→ **AIM**
Transcribe everything in the listing from the line containing "The height and" down to the line containing "Action: (x=10, y=33)", both lines included. Leave the pictures out.

— START INPUT —

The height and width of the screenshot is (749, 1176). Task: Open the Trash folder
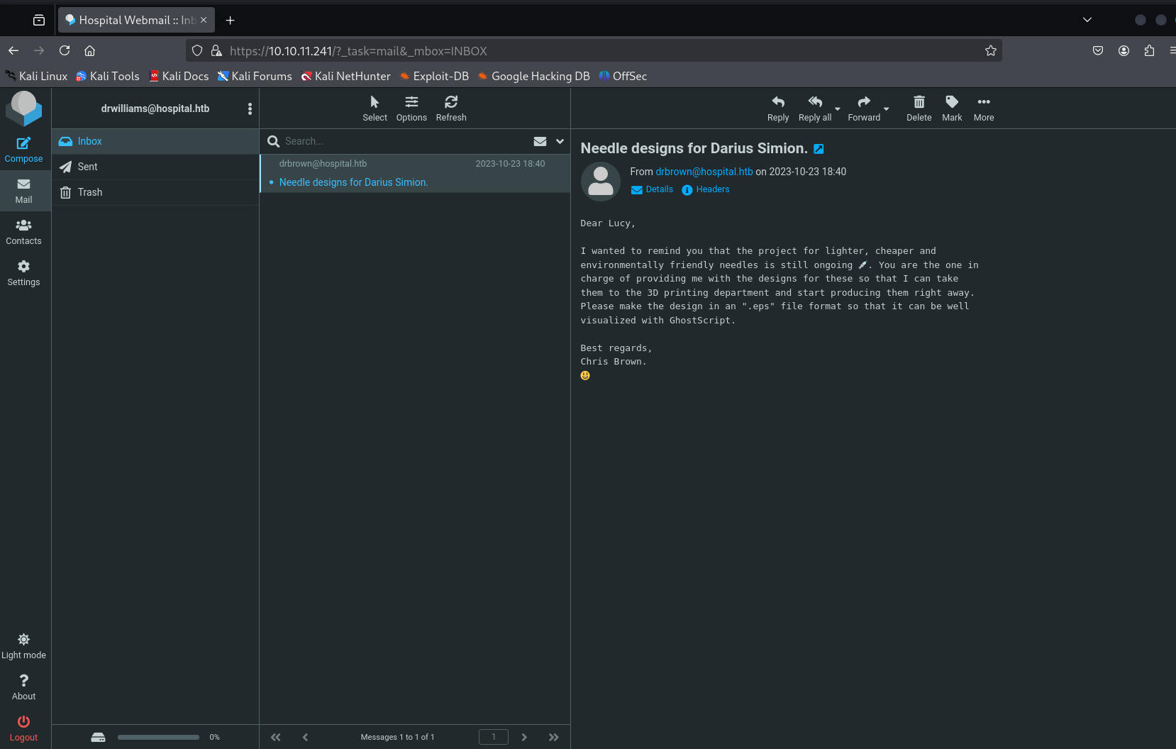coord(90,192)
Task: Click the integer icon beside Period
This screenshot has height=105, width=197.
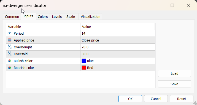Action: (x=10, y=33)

— END INPUT —
— START INPUT —

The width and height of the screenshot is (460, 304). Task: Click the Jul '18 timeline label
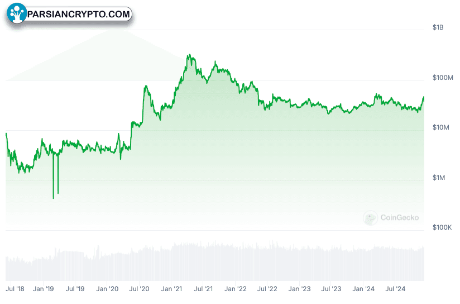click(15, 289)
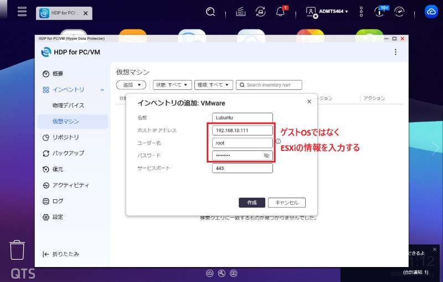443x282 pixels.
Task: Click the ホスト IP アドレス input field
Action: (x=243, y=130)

— END INPUT —

→ **PROBLEM SOLUTION**
The height and width of the screenshot is (749, 1176). Task: Open the Trash folder
coord(90,192)
Task: Click the integer icon beside Period
This screenshot has height=105, width=197.
Action: (x=10, y=33)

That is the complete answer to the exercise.